Ajouté le: 1 Mai 2022 L'heure: 15:14

Le linge de l’amour

« Efface toute tâche et souillure de nos âmes, afin que, lavés de la fange qui adhère à nous du fait de nos péchés et essuyés avec le linge de l’amour, nous puissions te plaire tous les jours de notre vie et trouver grâce à tes yeux. »1

En lavant les pieds de ses disciples, le Seigneur nous a enseigné ce geste qu’Il attend de nous : non pas le seul geste matériel de prendre un linge pour en laver les pieds de notre prochain, mais celui de nettoyer la poussière, la saleté, les débris du péché que nous voyons chez notre frère, et que lui voit en nous.
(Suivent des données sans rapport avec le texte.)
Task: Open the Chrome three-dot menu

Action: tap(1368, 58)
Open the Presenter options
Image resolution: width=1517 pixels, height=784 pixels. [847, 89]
Jour après jour nous voyons le péché de notre prochain, la poussière de son péché que le Seigneur nous exhorte de nettoyer avec le linge, le chiffon de l’amour.
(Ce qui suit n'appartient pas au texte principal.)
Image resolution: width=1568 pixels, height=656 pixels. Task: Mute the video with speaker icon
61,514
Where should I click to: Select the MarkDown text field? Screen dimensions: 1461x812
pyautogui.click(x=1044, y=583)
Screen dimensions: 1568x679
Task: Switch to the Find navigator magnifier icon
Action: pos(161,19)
Laver les pieds de notre frère. Il ne s’agit pas là d’un simple mouvement, ni même d’un rituel que nous accomplissons le Jeudi Saint, mais c’est un geste qu’il revient à chacun d’entre nous de s’approprier à chaque instant et d’accomplir en profondeur, car « l’homme spirituel cache les fautes d’autrui, comme Dieu protège le monde, comme le Christ lave de son sang notre péché, comme la Mère de Dieu étend sur les hommes le voile de ses larmes »2, écrit Olivier Clément. Nous ne pouvons communier aux Saints Mystères sans nous pardonner les uns les autres. Or si après avoir communié nous sommes encore assaillis par le souvenir de ce que l’autre nous a fait la veille, il s’impose à notre cœur d’aller confesser aussi rapidement que possible le fait que nous nous sommes approchés du saint calice sans avoir pu pardonner notre frère. Mesurons quel travail, nous, chrétiens, devons faire quotidiennement en nous-mêmes pour parvenir à laver le péché de l’autre, que nous voyons, à le bien nettoyer de l’amour que nous ignorons même avoir. Avons-nous ce linge ? Il se peut que nous soyons dans l’impossibilité de nettoyer, étant dépourvu d’amour, car « le pardon est un acte d’amour, rappelle le Père Dumitru Stăniloae. Si je pardonne à quelqu’un, je commence à l’aimer »3.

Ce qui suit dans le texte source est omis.